Solving AI is undeniably hard, as evidenced by the amount of time spent on it, and the set of approaches which haven’t succeeded. There are a couple reasons for hope this time. The first is that there is, or soon will be sufficient computation available, unlike the last time. The second is that the machine learning approach fails well, because there are industrial uses for machine learning. Consequently, we can expect a lack of success to still see substantial use in practice. This might sound like “a good downside”, but it’s actually an upside, because it implies that incremental progress has the potential for ultimate success.

Restated at an abstract level: a hard problem can generally be decomposed in many ways into subproblems. Amongst all such decompositions, a good decomposition is one with the property that solutions to the subproblems are immediately useful.
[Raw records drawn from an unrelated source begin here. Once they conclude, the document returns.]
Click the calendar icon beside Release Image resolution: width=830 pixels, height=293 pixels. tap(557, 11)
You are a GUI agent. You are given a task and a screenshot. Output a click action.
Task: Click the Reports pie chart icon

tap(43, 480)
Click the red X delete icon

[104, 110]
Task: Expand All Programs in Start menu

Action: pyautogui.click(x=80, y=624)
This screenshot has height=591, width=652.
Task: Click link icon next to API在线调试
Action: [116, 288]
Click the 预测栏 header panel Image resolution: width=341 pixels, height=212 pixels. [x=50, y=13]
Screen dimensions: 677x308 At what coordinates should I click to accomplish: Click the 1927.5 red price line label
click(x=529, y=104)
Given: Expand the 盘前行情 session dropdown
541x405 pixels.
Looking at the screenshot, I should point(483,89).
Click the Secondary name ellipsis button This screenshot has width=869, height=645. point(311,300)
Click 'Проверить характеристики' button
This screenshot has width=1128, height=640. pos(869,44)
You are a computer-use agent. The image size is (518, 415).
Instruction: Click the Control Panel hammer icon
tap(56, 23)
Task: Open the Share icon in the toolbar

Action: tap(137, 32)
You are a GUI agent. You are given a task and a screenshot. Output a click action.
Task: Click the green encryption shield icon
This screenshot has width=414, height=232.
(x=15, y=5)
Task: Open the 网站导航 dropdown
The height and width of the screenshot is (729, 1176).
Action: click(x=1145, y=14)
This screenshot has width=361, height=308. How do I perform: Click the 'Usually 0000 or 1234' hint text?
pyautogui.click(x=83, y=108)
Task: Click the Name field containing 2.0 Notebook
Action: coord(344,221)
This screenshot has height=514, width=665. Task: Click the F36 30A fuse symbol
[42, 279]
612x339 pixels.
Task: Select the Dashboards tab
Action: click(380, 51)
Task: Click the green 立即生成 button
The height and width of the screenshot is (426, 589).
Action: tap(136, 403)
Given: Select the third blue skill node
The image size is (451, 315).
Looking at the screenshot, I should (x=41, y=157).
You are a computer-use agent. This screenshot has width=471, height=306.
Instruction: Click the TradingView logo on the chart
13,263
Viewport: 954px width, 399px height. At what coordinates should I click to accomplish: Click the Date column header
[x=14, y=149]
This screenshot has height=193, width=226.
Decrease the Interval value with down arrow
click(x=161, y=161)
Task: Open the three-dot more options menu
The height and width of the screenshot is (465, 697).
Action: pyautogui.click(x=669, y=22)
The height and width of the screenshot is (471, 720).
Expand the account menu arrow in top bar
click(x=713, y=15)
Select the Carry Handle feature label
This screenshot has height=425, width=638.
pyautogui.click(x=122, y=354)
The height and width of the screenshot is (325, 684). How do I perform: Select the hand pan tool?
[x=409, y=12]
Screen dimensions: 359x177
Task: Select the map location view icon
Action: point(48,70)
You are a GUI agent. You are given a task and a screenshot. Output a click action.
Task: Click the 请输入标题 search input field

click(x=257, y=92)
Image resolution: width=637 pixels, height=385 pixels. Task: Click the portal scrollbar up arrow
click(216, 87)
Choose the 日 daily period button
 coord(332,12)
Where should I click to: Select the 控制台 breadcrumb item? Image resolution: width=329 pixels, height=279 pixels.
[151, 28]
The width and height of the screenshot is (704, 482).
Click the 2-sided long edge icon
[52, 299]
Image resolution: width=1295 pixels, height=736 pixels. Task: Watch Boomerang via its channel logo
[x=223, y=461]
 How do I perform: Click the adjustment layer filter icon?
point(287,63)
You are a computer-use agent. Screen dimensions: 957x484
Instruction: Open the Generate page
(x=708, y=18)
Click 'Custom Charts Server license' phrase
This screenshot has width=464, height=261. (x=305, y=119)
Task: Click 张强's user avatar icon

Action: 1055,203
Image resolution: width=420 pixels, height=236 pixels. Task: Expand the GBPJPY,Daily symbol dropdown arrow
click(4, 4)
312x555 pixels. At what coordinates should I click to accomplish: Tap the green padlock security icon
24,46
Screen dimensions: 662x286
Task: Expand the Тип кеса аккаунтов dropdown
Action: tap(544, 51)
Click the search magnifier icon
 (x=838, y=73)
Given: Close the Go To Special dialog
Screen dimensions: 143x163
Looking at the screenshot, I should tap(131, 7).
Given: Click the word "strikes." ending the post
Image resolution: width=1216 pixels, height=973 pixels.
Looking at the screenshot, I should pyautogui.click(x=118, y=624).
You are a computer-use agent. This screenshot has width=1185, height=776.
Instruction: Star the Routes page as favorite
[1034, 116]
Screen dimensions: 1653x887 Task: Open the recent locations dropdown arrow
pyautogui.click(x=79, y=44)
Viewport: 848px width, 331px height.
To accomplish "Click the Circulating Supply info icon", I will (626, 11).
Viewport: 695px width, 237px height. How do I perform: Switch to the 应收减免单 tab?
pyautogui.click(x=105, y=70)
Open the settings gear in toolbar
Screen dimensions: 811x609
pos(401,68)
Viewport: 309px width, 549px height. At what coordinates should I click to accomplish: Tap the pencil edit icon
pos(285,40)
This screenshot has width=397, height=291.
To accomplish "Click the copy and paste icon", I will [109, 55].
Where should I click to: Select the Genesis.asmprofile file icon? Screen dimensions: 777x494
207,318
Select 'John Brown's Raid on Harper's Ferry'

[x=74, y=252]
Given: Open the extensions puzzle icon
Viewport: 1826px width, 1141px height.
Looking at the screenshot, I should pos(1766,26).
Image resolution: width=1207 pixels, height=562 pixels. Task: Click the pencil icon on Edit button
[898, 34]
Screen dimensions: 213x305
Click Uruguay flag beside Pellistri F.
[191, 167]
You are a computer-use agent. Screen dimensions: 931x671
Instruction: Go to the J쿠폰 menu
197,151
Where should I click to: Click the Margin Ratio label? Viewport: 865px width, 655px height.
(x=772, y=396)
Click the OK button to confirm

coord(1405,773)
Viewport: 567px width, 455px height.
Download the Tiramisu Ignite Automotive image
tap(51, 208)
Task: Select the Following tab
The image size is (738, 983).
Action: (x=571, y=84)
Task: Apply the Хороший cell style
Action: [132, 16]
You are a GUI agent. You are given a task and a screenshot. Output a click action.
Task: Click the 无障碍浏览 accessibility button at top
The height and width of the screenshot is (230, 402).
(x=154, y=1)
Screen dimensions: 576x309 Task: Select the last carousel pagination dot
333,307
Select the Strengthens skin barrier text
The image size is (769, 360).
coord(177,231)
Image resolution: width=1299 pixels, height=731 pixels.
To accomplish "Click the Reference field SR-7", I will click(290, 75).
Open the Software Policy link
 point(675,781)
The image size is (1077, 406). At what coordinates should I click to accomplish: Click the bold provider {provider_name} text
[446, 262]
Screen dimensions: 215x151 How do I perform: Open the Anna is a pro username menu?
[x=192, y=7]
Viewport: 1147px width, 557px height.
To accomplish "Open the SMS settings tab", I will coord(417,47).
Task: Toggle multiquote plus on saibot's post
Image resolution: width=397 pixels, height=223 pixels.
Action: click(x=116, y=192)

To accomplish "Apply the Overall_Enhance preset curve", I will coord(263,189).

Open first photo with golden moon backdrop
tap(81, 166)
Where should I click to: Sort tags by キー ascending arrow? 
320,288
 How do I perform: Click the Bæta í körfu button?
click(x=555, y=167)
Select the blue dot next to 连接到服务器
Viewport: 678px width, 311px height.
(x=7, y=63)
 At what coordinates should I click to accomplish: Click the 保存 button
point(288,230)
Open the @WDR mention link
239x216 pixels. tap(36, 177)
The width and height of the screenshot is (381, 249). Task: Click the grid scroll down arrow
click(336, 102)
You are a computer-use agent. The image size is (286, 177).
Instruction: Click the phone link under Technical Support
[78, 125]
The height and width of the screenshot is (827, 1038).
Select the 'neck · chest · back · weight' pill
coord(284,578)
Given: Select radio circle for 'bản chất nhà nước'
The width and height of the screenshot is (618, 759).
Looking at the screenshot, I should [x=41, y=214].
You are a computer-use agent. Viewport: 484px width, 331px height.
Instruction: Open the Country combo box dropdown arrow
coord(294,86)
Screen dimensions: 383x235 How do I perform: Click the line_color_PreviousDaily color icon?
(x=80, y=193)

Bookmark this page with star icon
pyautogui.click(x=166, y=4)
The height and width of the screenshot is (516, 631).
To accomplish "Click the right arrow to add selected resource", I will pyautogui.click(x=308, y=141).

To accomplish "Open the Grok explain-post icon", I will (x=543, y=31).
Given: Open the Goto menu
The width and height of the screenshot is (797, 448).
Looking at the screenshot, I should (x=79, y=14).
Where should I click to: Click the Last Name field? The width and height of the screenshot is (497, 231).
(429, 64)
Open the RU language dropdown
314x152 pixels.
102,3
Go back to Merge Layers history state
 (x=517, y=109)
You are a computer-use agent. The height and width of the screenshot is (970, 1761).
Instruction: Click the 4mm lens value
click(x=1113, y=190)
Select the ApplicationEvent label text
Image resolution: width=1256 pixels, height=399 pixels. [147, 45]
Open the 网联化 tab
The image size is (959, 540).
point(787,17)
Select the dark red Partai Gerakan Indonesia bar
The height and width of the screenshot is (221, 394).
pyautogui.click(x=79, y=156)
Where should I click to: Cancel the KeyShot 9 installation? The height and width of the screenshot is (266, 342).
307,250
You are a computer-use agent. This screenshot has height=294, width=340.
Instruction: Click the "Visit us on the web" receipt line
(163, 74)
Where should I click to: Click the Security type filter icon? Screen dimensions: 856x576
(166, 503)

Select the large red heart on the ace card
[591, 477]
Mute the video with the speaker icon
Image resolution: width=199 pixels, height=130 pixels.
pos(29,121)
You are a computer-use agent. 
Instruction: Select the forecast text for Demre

The machine learning approach to AI has this goodness property, unlike many other approaches, which partially explains why the ML approach is successful despite “failing” so far to achieve AI.

One reason why AI is hard, is that it turns out tackling general problems in the world undeniably requires a substantial number of different strategies, including learning, searching, and chunking (= constructing macros), all while respecting constraints of computation and robustness to uncertainty. Given this, a fair strategy seems to be first mastering one strategy, and then incorporating others, always checking that that incorporation properly addresses real world problems. In doing this, considering the constraint ignoring approaches as limiting cases of the real system may be helpful.